Not so simple kernel

  1. Does this kernel has any problem ? Like too many control statements,not simple etc ?
    It crashes when the first ‘for’ loop iteration(ITERATION) is more than ~2000 on a GTX 280.
    CHUNKS=256. If ITERATIONS is less than ~2000 it works perfectly as desired.
    Any clues ? My intention is to do the same operation(as implemented in kernel) on different chunks of data

  2. Is character array properly supported on CUDA ? Or is it better to use 32 bit integer arrays ?

    int ChunkNo = blockIdx.x * blockDim.x + threadIdx.x;

    unsigned int TempCode,Length;
    unsigned int Flag,OutChars;
    unsigned int i,k,p,q;
    unsigned char j;
    unsigned char TempChar,Mask;

    if (ChunkNo < CHUNKS)
    {
    TempCode=0;
    Length =0;
    Flag=0;
    q=0;
    OutChars=0;
    for(i=0;i<ITERATIONS;i++)
    {
    j=idata[ChunkNo * LENGTH + i];
    Mask=0x80;
    k=0;
    while(k<8)
    {
    if(Flag)
    {
    TempChar=j&Mask;
    if(TempChar==Mask)
    {
    TempCode=TempCode<<1;
    TempCode=TempCode|0x00000001;
    }
    else
    {
    TempCode=TempCode<<1;
    }
    Length++;
    Mask=Mask>>1;
    k++;
    }
    else
    {
    while((q<MinCodeLength)&&(k<8))
    {
    TempChar=j&Mask;
    if(TempChar==Mask)
    {
    TempCode=TempCode<<1;
    TempCode=TempCode|0x00000001;
    }
    else
    {
    TempCode=TempCode<<1;
    }
    Length++;
    Mask=Mask>>1;
    k++;
    q++;
    }
    }

     		if(q>=MinCodeLength)
     		{
     			Flag=1;
     			for(p=0;p<TOTAL_SYMBOLS;p++)
     			{  
     				if(TempCode == d_CodeWordArray[p] && Length == d_CodeLengthArray[p])
     				{
     					TempCode=0;
     					Length =0;
     					odata[ChunkNo * LENGTH + OutChars] = p;
     					OutChars++;
     					Flag=0;
     					q=0;
     					break;
     				}
     			}
     		}
     	}
     }
     DChunkSizeArray[ChunkNo]=OutChars;
    

    }

What operating system are you on? Is there a screen attached to the device? How long does the kernel take to execute?
You might just be running into the 5 sec runtime limit.

Its on a Windows 7. I am not sure what you meant screen attached to device. I am using a GTX 280 dedicated graphics card.

5 sec run time limit ? Is there something like that ? I want kernel to operate on a long 8 bit array.
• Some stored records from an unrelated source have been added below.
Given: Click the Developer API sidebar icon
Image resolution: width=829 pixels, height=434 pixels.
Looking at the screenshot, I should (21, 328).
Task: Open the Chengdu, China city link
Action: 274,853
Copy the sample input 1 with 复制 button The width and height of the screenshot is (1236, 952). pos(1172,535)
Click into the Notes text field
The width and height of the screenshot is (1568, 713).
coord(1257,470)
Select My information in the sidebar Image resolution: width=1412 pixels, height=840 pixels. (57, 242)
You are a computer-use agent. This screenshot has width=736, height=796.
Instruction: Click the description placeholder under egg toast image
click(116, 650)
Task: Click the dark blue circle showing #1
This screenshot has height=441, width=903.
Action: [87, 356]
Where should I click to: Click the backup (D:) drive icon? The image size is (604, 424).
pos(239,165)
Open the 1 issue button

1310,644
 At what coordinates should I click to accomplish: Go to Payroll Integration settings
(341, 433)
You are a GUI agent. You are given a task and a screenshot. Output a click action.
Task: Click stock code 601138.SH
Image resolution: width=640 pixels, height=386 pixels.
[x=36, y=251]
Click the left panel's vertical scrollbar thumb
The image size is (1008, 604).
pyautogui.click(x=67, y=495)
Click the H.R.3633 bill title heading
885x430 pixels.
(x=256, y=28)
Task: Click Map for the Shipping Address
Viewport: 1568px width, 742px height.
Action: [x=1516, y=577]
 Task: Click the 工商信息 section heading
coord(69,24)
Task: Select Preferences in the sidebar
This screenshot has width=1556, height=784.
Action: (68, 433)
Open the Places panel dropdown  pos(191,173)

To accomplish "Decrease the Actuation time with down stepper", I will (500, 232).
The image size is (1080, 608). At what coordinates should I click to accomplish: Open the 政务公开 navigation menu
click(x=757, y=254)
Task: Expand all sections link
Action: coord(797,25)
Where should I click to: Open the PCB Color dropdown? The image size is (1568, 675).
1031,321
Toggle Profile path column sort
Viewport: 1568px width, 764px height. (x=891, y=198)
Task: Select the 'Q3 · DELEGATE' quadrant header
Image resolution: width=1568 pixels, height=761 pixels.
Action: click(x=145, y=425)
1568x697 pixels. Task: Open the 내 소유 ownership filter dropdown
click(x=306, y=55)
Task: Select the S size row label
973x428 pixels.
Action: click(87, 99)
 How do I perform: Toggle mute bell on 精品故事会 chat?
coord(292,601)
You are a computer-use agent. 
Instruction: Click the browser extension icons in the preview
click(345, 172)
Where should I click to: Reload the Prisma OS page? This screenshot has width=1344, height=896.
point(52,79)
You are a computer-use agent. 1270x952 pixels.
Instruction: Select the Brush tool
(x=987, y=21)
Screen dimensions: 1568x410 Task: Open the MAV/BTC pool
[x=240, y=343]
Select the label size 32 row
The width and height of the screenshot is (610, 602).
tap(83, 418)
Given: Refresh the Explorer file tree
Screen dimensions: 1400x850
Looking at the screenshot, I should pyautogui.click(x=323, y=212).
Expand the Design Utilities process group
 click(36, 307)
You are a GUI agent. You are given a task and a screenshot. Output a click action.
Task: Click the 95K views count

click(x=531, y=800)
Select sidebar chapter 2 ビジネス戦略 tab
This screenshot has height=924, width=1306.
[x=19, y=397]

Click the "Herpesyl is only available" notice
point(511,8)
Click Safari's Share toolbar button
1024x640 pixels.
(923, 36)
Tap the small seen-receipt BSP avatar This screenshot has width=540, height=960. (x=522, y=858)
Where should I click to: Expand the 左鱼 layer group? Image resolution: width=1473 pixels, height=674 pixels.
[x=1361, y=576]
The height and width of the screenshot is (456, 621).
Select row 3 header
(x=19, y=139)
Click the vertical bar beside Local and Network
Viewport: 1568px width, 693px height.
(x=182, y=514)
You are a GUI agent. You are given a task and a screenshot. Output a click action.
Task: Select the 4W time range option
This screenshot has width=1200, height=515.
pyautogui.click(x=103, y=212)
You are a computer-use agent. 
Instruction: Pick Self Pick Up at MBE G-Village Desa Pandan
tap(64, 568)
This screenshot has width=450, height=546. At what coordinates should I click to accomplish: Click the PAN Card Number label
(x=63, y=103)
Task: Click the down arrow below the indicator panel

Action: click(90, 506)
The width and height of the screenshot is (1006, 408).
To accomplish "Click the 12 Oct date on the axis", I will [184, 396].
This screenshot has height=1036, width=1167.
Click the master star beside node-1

The main problem with the code is that:

			{

				   printf("Not enough indentation and readability\n");

				   abort(-1);

			}

The runtime limit on Windows 7 is actually closer to 2 seconds. To change the delay or turn of the watchdog read [url=“http://www.microsoft.com/whdc/device/display/wddm_timeout.mspx”]http://www.microsoft.com/whdc/device/displ...dm_timeout.mspx[/url]